The Sangamon and her sisters were the first American escort carriers to be involved in combat. As with the landing and takeoff techniques, everything was so new that we were making up doctrine as we went along. The Chenango carried a deckload of P-40 Warhawks for Army Air Forces use as soon as airfields were established ashore in North Africa. The Ranger and the remaining three jeeps were employed as frontline carriers because they were the only ones available. The Japanese had pretty well wiped out our fleet carrier strength. Our air group consisted of 12 Wildcats, nine TBF Avenger torpedo planes, and nine SBD Dauntless dive-bombers. The Sangamon'% mission was to cover the invasion of Port Lyautey, near Casablanca, and to provide close air support after our troops were ashore. Captain “Jocko”
Clark was skipper of the Suwanee during the operation. We could almost hear him bellowing at his pilots from 2,000 yards away. I’m sure if he was facing aft, the Suwanee could make 19 knots, and if he was facing forward, she could go only 17.

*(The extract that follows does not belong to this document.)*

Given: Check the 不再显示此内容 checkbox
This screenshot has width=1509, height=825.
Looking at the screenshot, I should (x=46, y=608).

The long transatlantic crossing gave us an indication of some of the benefits of converting an oiler into a jeep carrier. For one thing, the Sangamon carried a million and a half gallons of fuel oil, and that allowed us to refuel any and all ships which needed it during the trip across. The ship also rode well because of her deep tanker draft. Many of the ship’s crew members were as inexperienced as the young pilots in my squadron, but they did a fine job of learning fast. They had to.
When we got to North Africa on 8 November, we flew three missions a day for three days, attacking both air and ground targets. We burned a number of planes on the ground and also attacked trucks, tanks, and even a fort. Fortunately, the French mounted little organized opposition, and U.S. forces soon had control of the air. Though communications were frequently poor, we were controlled from the ground on occasion, a first for that type of troop support.

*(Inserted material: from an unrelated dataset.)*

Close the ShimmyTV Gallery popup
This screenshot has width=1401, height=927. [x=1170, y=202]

During one mission over the target, I got part of one aileron shot away by ground fire. I found out that I could fly as slow as 90 knots and still keep control of the plane by using full right rudder and full right stick. I wound up landing the Wildcat almost sideways, and I don’t know to this day how I made it back onto the deck of the Sangamon.
Right after the African landings finished up, the ship headed back to Norfolk for a few days around Thanksgiving and then proceeded to the war in the Pacific. The chief engineer never took his throttle off 15 knots except when going in and out of port. When we did tangle with the Japanese, our escort carriers and air groups became—I believe—the first U.S. naval aviation units to experience combat in both the European and Pacific theaters. They were indeed indispensable.